We look at how to build good habits in strengthening our core strength… If, like me, it takes you a while to loosen up in the morning, you won’t be surprised to learn that there is a higher prevalence of lower back pain in riders than in the non-equestrian population.
Perhaps more surprising is a study of elite Dressage riders that suggests the majority are competing whilst experiencing pain and that this pain is considered chronic due to the repetitive nature of training rather than as the result of a one off injury like a fall.
Other studies found that riding in a GP (general purpose) saddle compared to a western saddle is more likely to exacerbate lower back pain as is riding with shorter stirrups.
Does this mean back pain is something we just have to learn to live with if we want to ride? Actually, no we don’t. The main contributing factors to lower back pain include muscle tightness, asymmetry and a weak core – all things that can be improved.
Flexibility and core strength are the key to protecting your back
In riding, it’s the abdominal muscles which require high levels of muscular endurance to provide good posture.
This is often referred to as core stability or core strength. The main muscles involved in core stability are the transversus abdominus, multifidus, diaphragm and pelvic floor muscles.
All these muscles work together to produce postural stability in the abdominal and lower back region as well as co-ordinate movement of the arms, legs and spine. That’s why core strength is so important for riders.
Weak abdominal muscles encourage a forward leaning posture which can cause or exacerbate lower back pain. Research shows that, in general, professional riders have higher overall muscle tone and are using their core muscles to a greater extent than novice riders.
They also have a greater ability to move each side of their body independently and adjust their centre of gravity to better adapt to and influence the movement of the horse.
Implementing a core strengthening programme with a focus on using both sides of the body independently and increasing awareness of your centre of gravity is likely to have a significant impact on your riding performance as well as the comfort of your back.

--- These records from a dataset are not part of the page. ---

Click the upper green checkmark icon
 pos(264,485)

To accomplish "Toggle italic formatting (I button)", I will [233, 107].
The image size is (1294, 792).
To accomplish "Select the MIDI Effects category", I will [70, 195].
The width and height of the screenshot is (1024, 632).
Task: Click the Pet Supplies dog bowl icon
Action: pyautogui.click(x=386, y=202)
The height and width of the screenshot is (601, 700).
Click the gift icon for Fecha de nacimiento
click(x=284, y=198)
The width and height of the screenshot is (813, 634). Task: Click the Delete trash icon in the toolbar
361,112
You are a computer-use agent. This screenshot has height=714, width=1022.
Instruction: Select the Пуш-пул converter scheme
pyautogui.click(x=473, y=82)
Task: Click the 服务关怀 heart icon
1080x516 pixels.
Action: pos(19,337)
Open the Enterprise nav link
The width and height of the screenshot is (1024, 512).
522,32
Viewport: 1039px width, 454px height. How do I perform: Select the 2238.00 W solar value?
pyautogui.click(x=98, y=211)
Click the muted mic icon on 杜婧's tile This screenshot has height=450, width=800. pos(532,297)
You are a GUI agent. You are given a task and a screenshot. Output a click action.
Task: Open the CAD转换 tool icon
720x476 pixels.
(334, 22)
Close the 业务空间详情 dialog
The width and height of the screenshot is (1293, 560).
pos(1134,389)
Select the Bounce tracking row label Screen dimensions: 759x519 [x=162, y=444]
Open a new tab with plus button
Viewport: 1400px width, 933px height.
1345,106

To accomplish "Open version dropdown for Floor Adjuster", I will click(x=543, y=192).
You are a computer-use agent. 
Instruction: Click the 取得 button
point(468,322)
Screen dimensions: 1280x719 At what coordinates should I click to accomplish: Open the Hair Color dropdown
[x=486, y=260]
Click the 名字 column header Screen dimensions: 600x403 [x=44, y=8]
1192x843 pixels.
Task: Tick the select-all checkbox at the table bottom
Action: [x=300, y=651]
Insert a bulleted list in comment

Slow, deliberate exercise is best to ensure the long-term health of the back which is why yoga, pilates and tai chi are so effective.
The other benefit of these types of exercise is that they involve whole body movement and coordination which helps improve asymmetry (commonly known as crookedness) farmbrazil.com.br. Several studies have confirmed what we probably all know, that crookedness reduces our ability to follow the horse’s movement and often results in miscommunications because our aids are likely to be less precise or consistent.
Riders also require flexibility in their hip, knee and ankle joints and this involves stretching the calf muscles, hamstrings (back of thigh and buttocks), quadriceps (front of thigh) and hip adductors (inner thigh) ed-italia.com.
Lack of flexibility in the hips can contribute to lower back pain so pay particular attention to the hamstrings, hip flexors and gluteus muscles in your stretching programme.
The trick to building good habits
Even with the best of intentions and armed with the knowledge that working on flexibility and core strength will without doubt improve your riding, it can be difficult to embed new habits into daily life.
Here are a couple of useful approaches to increase the odds you’ll stick with your good habits and help you ditch the bad ones!
In an ideal world aim to do core strengthening exercises three to four times per week and flexibility exercises five times per week but, as with most things, something is better than nothing.
1. Identity re-enforcement
Observe your habits and decide if they are effective in helping you become the person you want to be. Often, the best place to start with these big questions is to decide what outcome you want.
For example, if the outcome you want is to be able to ride as effectively as possible and without any soreness in your back, the type of person who could achieve this might be someone who does daily flexibility exercises and a weekly yoga class.
Now you’ve moved from being outcome based to being identity based – ‘I’m the kind of person who chooses to get changed and attend a class rather than sit on the sofa.’
2. Implementation intentions
In simple terms these are cues that trigger a habit. They are a type of planning that take the format of ‘I intend to do x when I encounter situation y’. This approach is most effective if you pick something that you do automatically on a daily / regular basis.
For instance, in my case, I intend to do my flexibility exercises just before I go to bed. Every time I go to bed I am reminded to do these exercises. Of course, it is then up to me to choose to do them or head straight under the duvet!